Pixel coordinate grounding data
· · · · · · ·

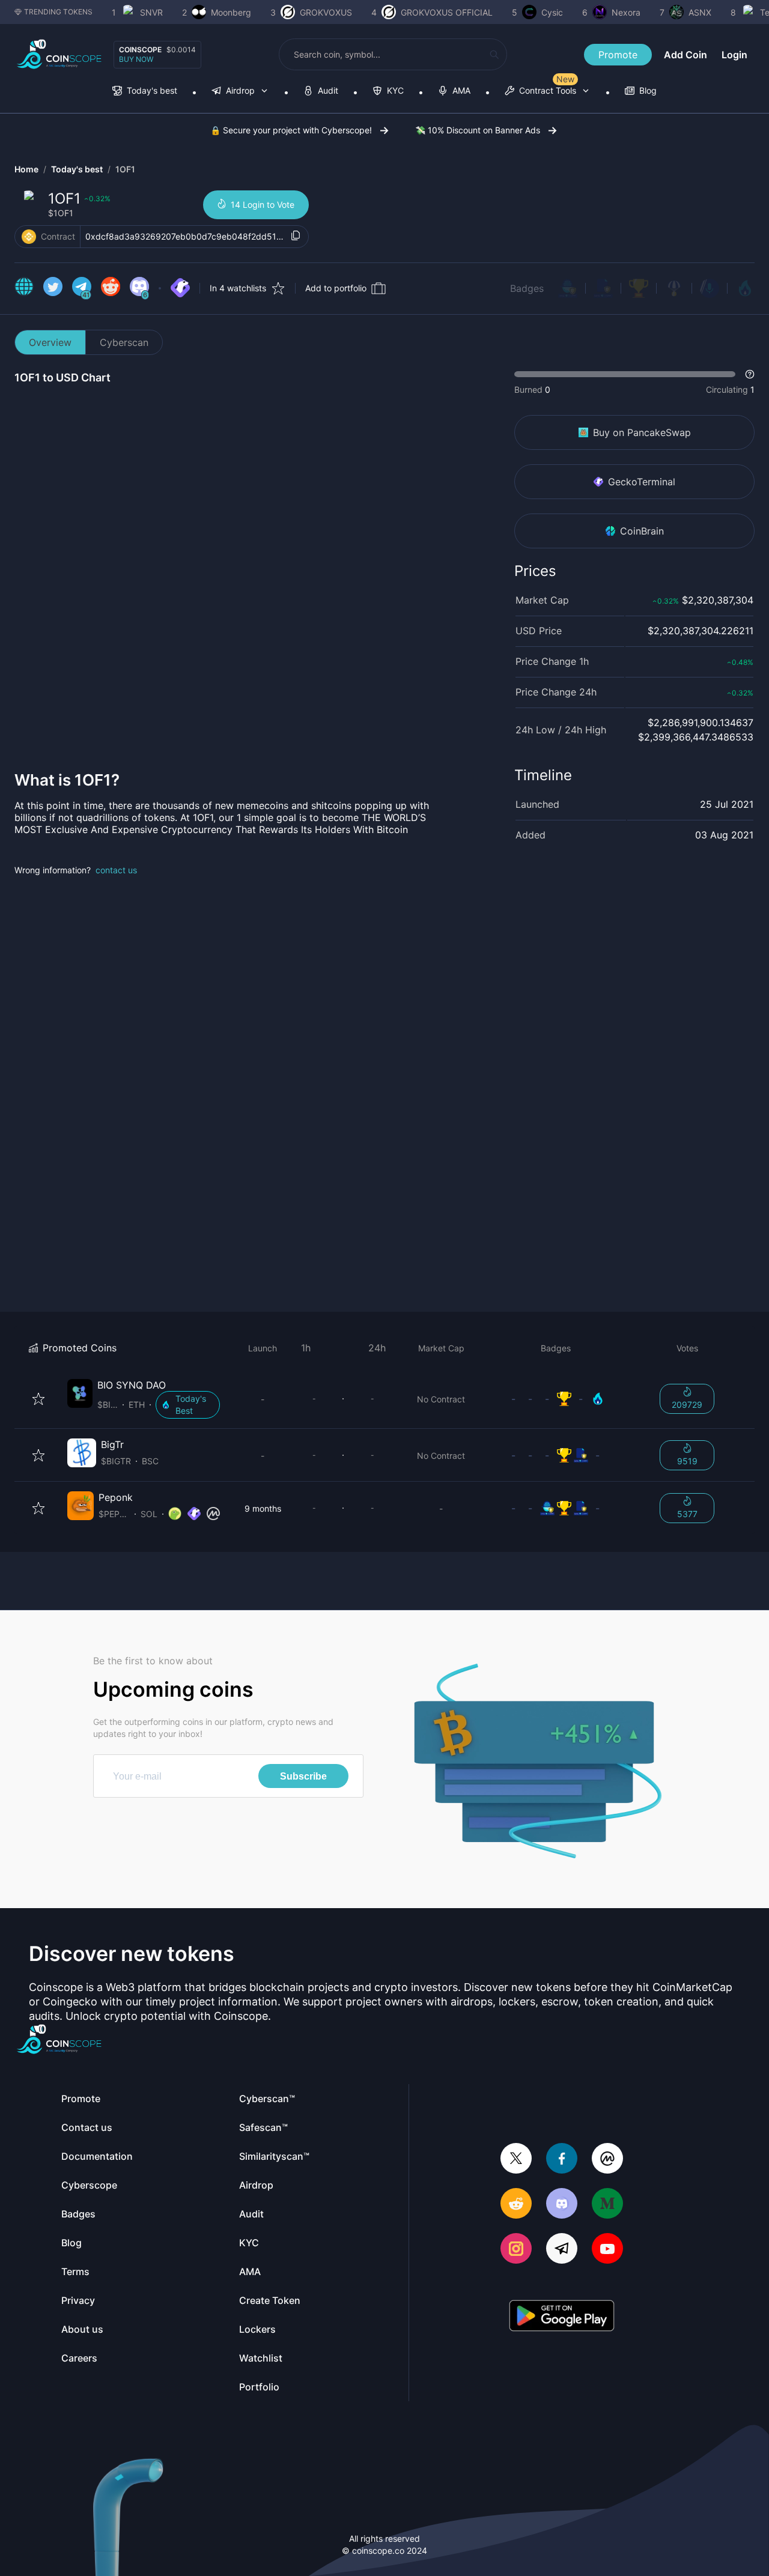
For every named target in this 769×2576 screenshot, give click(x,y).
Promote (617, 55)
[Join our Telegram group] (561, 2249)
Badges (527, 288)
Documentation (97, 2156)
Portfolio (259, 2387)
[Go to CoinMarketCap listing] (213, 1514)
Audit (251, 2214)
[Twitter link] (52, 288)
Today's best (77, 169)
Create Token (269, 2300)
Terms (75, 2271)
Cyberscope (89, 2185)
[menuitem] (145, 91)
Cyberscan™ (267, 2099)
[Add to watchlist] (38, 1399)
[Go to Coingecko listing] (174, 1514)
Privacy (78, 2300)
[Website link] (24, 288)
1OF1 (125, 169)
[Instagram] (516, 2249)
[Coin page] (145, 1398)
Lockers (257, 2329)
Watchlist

· · · · · · ·

Your goal ▸
All of the entries above need to be repeated exactly, minus the pictures.

Result of this task ▸
For every named target in this 769×2576 screenshot, give click(x,y).
Promote (617, 55)
[Join our Telegram group] (561, 2249)
Badges (527, 288)
Documentation (97, 2156)
Portfolio (259, 2387)
[Go to CoinMarketCap listing] (213, 1514)
Audit (251, 2214)
[Twitter link] (52, 288)
Today's best (77, 169)
Create Token (269, 2300)
Terms (75, 2271)
Cyberscope (89, 2185)
[menuitem] (145, 91)
Cyberscan™ (267, 2099)
[Add to watchlist] (38, 1399)
[Go to Coingecko listing] (174, 1514)
Privacy (78, 2300)
[Website link] (24, 288)
1OF1 (125, 169)
[Instagram] (516, 2249)
[Coin page] (145, 1398)
Lockers (257, 2329)
Watchlist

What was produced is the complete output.